Directions:
Quote everything in the book introduction below from "1.5 Additional introductory" down to "gene expression data.", word for word.

[[ Document extract open ]]

1 Introduction
1.1 Introduction
This book provides interactive examples and discussion on key principles of computational analysis workflows for spatial transcriptomics data using Bioconductor in R. The chapters describe individual analysis steps and extended workflows, including runnable examples with R code and datasets.
1.2 Contents
The chapters are organized into several parts:
Introduction: introduction, background on spatial transcriptomics, and R/Bioconductor data classes
Sequencing-based platforms: chapters on individual analysis steps and extended workflows for data from sequencing-based spatial transcriptomics platforms
Imaging-based platforms: chapters on individual analysis steps and extended workflows for data from imaging-based spatial transcriptomics platforms
Appendix: acknowledgments, related resources
1.3 Scope and who this book is for
The aim of this book is to demonstrate key principles of computational analysis workflows for spatial transcriptomics data through interactive examples and discussion, including example R code and datasets. We assume some familiarity with R programming and an understanding of the types of biological questions that single-cell and spatial transcriptomics can be used to answer. Previous experience with Bioconductor is not required.
The book focuses on downstream analyses, which start with a spot-level or cell-level gene expression count table and set of spatial coordinates as the main inputs. Preprocessing procedures to generate these inputs from the raw data for the various technological platforms are described in other resources (e.g. in our related book Visium Data Preprocessing for the 10x Genomics Visium platform) and tutorials provided by the platform manufacturers.
For most analysis steps, a number of methods are available to choose from. In general, we will showcase methods that we have found to work well and are computationally scalable, with a preference for methods available through Bioconductor. The book is not intended to provide a comprehensive listing of all available methods.
In the code examples, we will only include methods that are available through Bioconductor or CRAN (in R) or PyPI (in Python). This restriction helps ensure long-term stability and maintainability, enables regular testing via the Bioconductor build system, and makes it easier for readers to adapt the examples to integrate new methods or build extended Bioconductor-based workflows. Some methods that are available from GitHub or other sources will also be mentioned in the text.
1.4 Bioconductor
Bioconductor is an “open source and open development” project providing a cohesive and flexible framework for rigorous and reproducible analyses of high-throughput genomic data in R (Huber et al. 2015). Bioconductor provides access to more than 2000 contributed R packages, as well as infrastructure maintained by the Bioconductor Core Team, providing a rich analysis environment for users.
A key strength of the Bioconductor framework is the modularity and open development philosophy. Packages are contributed by research groups around the world, with the Bioconductor Core Team coordinating the overall project and maintaining infrastructure, build testing, and development guidelines. Contributed packages use consistent data structures, enabling users to easily connect packages developed by different research groups to build analysis workflows that include the latest state-of-the-art methods. Bioconductor packages also include comprehensive documentation, including extended tutorials and package vignettes.
1.5 Additional introductory resources
For readers who are new to R and/or Bioconductor, additional useful resources include:
The Orchestrating Single-Cell Analysis with Bioconductor (OSCA) online book (Amezquita et al. 2020), which contains comprehensive materials on analysis workflows for non-spatial single-cell data, as well as further introductory materials on R and Bioconductor.
The R for Data Science online book provides an excellent introduction to R.
Data Carpentry and Software Carpentry provide online lesson materials on R programming, the Unix shell, and version control.
The R/Bioconductor Data Science Team at the Lieber Institute for Brain Development has a detailed guide of free resources and videos to learn more about R and Bioconductor, as well as YouTube videos, including some on the basics of Bioconductor and infrastructure for storing gene expression data.
1.6 Feedback and contributions
We welcome feedback, suggestions, and contributions from readers in the research community. These may be provided as GitHub issues for further discussion with the developers.
Note that all methods used within code examples must be available as packages from either Bioconductor or CRAN (in R) or PyPI (in Python) to ensure long-term stability and maintainability (see Section 1.3).

[[ Document extract closed ]]
[[ Data open ]]

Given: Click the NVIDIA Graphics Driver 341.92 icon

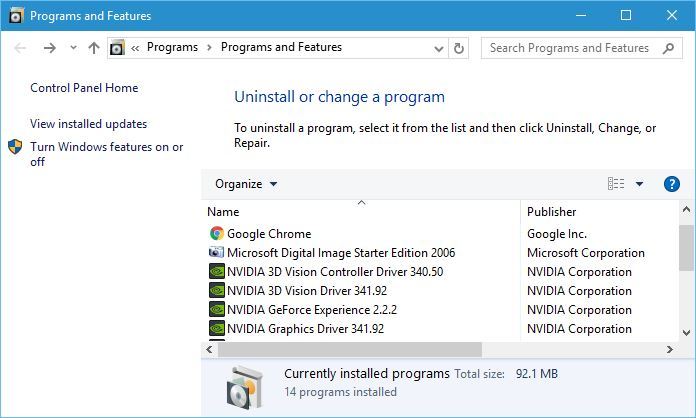Looking at the screenshot, I should pos(217,329).
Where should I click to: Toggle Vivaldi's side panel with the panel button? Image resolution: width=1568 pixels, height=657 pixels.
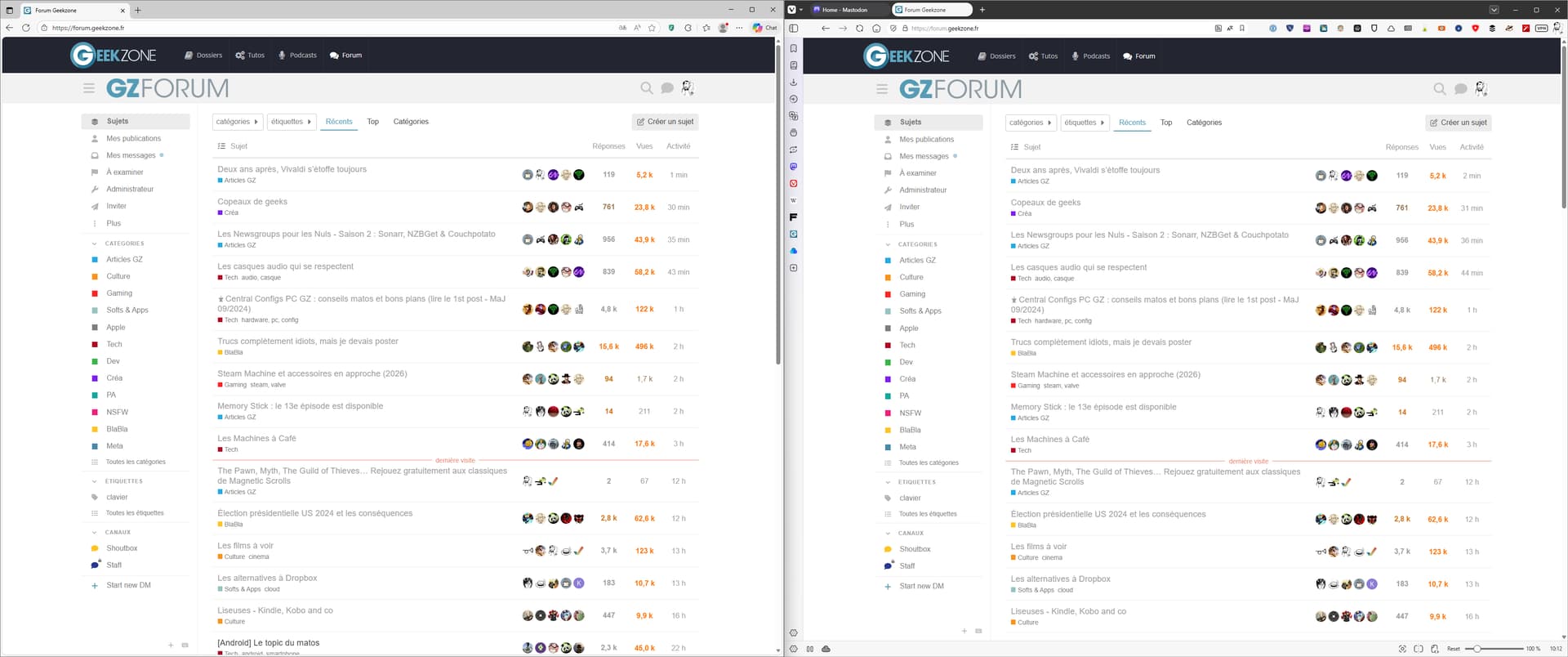[793, 29]
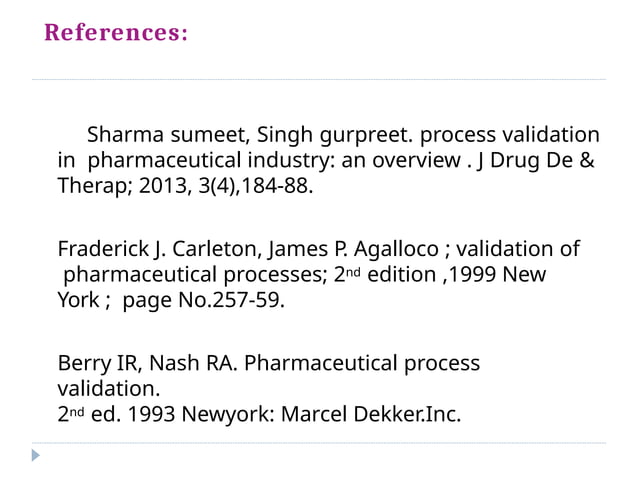Click the small arrow marker at bottom-left
Viewport: 638px width, 478px height.
tap(36, 455)
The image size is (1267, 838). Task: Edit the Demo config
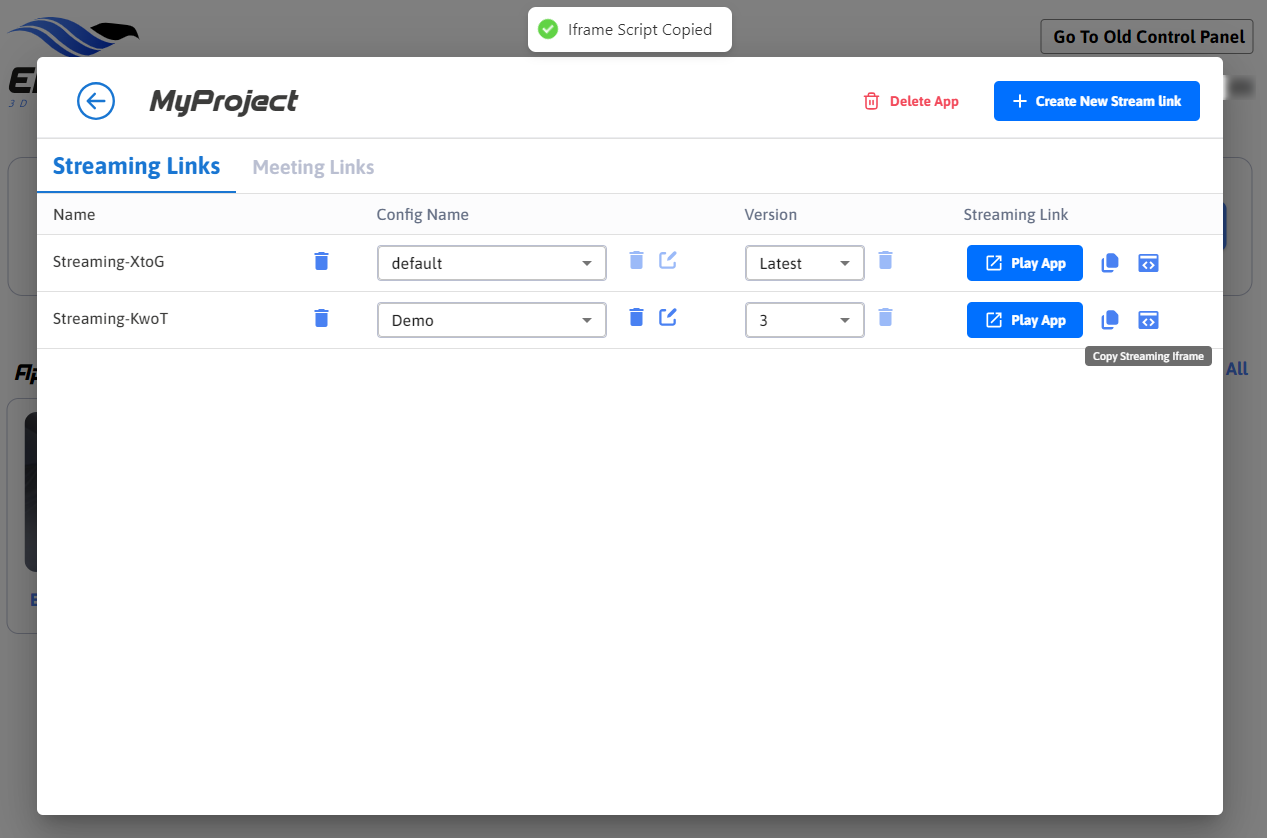coord(668,318)
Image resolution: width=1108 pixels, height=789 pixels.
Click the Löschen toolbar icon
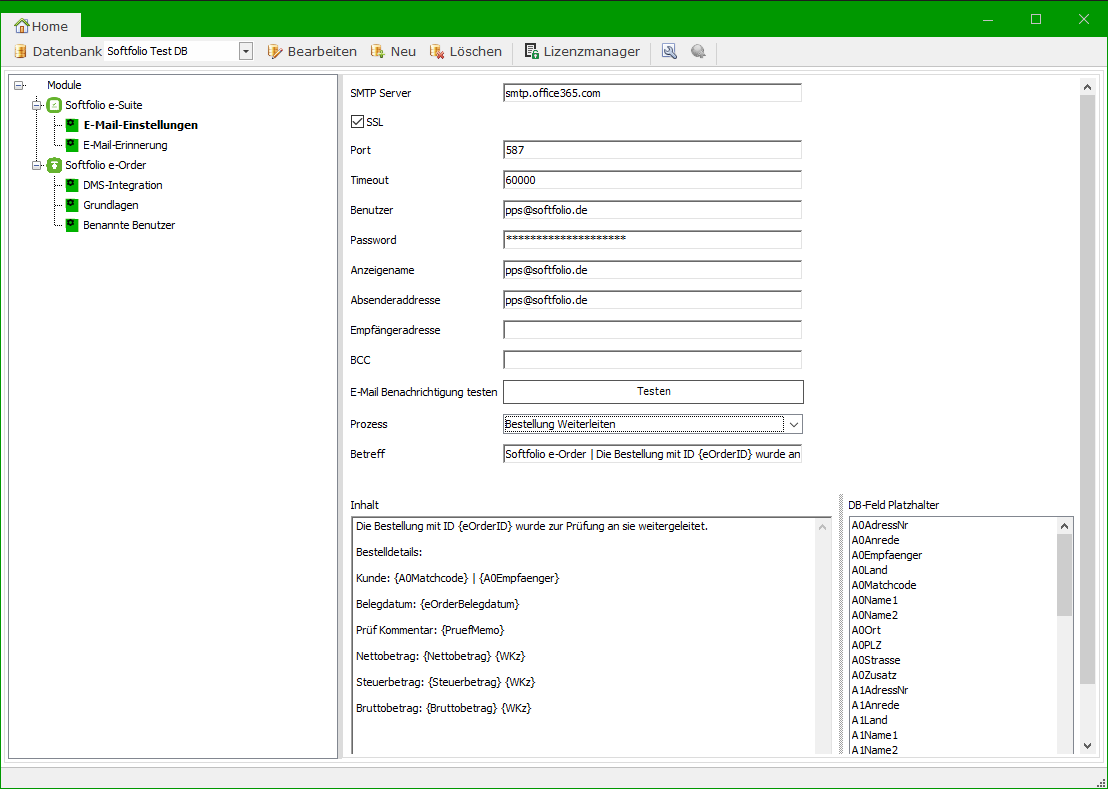[x=437, y=51]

[[ Data closed ]]

Answer to the exercise:
1.5 Additional introductory resources
For readers who are new to R and/or Bioconductor, additional useful resources include:
The Orchestrating Single-Cell Analysis with Bioconductor (OSCA) online book (Amezquita et al. 2020), which contains comprehensive materials on analysis workflows for non-spatial single-cell data, as well as further introductory materials on R and Bioconductor.
The R for Data Science online book provides an excellent introduction to R.
Data Carpentry and Software Carpentry provide online lesson materials on R programming, the Unix shell, and version control.
The R/Bioconductor Data Science Team at the Lieber Institute for Brain Development has a detailed guide of free resources and videos to learn more about R and Bioconductor, as well as YouTube videos, including some on the basics of Bioconductor and infrastructure for storing gene expression data.